Text provided
================

6 ways big data analytics can improve insurance claims data processing
Big data. Yeah … so what? What does big data have to do with insurers? Just think about it. You sift and search and sort incredible amounts of data – adjusters’ hand-written notes, data from fraud lists and the information from claims management systems and the NICB claims database. Are you getting the most from that insurance claims data?
With so many claims to handle, your adjusters don’t have time to sift through all of that insurance claims data to evaluate each claim. But they may not make the best decision if they miss a valuable piece of information. That means many of their decisions are based on experience, gut feeling and the limited information that is readily at hand.
For this reason – and many others – big data analytics is playing an increasingly important role in the insurance business. Working alongside adjusters, analytics can flag claims for closer inspection, priority handling and more.
A 1 percent improvement in the loss ratio for a $1 billion insurer is worth more than $7 million on the bottom line.
Here are six areas where analytics can make a big difference with insurance claims data:
Fraud – One out of 10 insurance claims is fraudulent. How do you spot those before a hefty payout is made? Most fraud solutions on the market today are rules-based. Unfortunately, it's too easy for fraudsters to manipulate and get around the rules. Predictive analysis, on the other hand, uses a combination of rules, modeling, text mining, database searches and exception reporting to identify fraud sooner and more effectively at each stage of the claims cycle.
Subrogation – Opportunities for subro often get lost in the sheer volume of data – most of it in the form of police records, adjuster notes and medical records. Text analytics searches through this unstructured data to find phrases that typically indicate a subro case. By pinpointing subro opportunities earlier, you can maximize loss recovery while reducing loss expenses.
Settlement – To lower costs and ensure fairness, insurers often implement fast-track processes that settle claims instantly. But settling a claim on-the-fly can be costly if you overpay. Any insurer who has seen a rash of home payments in an area hit by natural disaster knows how that works. By analyzing claims and claim histories, you can optimize the limits for instant payouts. Analytics can also shorten claims cycle times for higher customer satisfaction and reduced labor costs. It also ensures significant savings on things such as rental cars for auto repair claims.

================

Your tasks
(a) In the article on big data analytics for insurance claims, what fraction of insurance claims is said to be fraudulent?
(b) Write the next part of the article on big data analytics for insurance claims, picking up after its last sentence.

================

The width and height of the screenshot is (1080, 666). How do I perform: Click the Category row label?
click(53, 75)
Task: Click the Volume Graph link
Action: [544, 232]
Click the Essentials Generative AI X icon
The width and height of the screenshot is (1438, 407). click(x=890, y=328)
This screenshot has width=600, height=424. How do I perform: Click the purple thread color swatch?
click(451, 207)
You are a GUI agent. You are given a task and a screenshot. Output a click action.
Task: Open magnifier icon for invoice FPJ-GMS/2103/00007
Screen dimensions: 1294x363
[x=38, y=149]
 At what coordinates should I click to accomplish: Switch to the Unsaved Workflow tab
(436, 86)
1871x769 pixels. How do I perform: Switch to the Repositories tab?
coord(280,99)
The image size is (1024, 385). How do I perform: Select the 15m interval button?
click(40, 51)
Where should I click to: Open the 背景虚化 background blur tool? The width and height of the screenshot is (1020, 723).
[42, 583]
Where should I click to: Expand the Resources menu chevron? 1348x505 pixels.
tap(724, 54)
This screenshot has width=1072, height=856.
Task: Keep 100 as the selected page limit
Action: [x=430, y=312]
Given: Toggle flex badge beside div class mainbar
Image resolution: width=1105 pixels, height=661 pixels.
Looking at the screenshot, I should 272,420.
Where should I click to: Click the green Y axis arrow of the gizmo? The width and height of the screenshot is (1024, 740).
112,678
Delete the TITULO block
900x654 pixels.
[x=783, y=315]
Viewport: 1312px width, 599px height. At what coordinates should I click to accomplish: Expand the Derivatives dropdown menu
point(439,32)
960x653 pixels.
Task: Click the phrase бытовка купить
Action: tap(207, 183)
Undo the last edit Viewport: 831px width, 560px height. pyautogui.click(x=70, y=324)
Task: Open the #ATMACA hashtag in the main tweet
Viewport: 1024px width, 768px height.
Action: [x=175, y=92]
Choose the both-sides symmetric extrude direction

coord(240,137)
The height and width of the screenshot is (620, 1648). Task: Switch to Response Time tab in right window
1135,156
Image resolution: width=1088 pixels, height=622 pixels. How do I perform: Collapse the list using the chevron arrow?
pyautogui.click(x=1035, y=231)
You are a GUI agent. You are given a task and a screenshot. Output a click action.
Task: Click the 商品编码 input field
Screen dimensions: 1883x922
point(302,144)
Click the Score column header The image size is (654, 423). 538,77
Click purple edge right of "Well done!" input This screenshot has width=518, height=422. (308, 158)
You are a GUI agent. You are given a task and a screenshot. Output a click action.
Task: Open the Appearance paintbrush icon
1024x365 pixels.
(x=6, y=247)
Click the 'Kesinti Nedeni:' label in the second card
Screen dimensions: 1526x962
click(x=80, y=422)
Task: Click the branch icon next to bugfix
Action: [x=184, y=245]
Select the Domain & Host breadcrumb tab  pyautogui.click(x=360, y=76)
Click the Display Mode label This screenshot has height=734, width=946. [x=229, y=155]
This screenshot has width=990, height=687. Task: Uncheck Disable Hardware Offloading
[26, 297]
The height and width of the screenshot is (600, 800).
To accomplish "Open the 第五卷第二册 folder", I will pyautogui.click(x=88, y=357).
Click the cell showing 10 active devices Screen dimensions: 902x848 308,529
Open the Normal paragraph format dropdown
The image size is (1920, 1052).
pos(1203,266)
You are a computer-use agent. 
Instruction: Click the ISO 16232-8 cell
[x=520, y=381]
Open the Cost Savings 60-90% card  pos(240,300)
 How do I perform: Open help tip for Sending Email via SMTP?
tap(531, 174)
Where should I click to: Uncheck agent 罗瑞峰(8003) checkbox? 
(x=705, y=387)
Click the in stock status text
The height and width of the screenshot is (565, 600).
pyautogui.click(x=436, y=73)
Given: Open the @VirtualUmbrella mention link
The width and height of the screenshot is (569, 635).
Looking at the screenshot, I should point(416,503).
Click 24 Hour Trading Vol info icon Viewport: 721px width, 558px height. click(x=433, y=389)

================

Answers for each item
(a) One out of 10 insurance claims is fraudulent.

(b)
Loss reserve – When a claim is first reported, it is nearly impossible to predict its size and duration. But accurate loss reserving and claims forecasting is essential, especially in long-tail claims like liability and workers’ compensation. Analytics can more accurately calculate loss reserve by comparing a loss with similar claims. Then, whenever the insurance claims data is updated, analytics can reassess the loss reserve, so you understand exactly how much money you need on hand to meet future claims.
Activity – It makes sense to put your more experienced adjusters on the most complex claims. But claims are usually assigned based on limited data – resulting in high reassignment rates that effect claim duration, settlement amounts and ultimately, the customer experience. Data mining techniques cluster and group loss characteristics to score, prioritize and assign claims to the most appropriate adjuster based on experience and loss type. In some cases, claims can even be automatically adjudicated and settled.
Litigation – A significant portion of a company’s loss adjustment expense ratio goes to defending disputed claims. Insurers can use analytics to calculate a litigation propensity score to determine which claims are more likely to result in litigation. You can then assign those claims to more senior adjusters who are more likely to be able to settle the claims sooner and for lower amounts.
Why make analytics a part of your insurance claims data processing? Because as insurance becomes a commodity, it becomes more important for carriers to differentiate themselves. Adding analytics to the claims life cycle can deliver a measurable ROI with cost savings. Just a 1 percent improvement in the loss ratio for a $1 billion insurer is worth more than $7 million on the bottom line.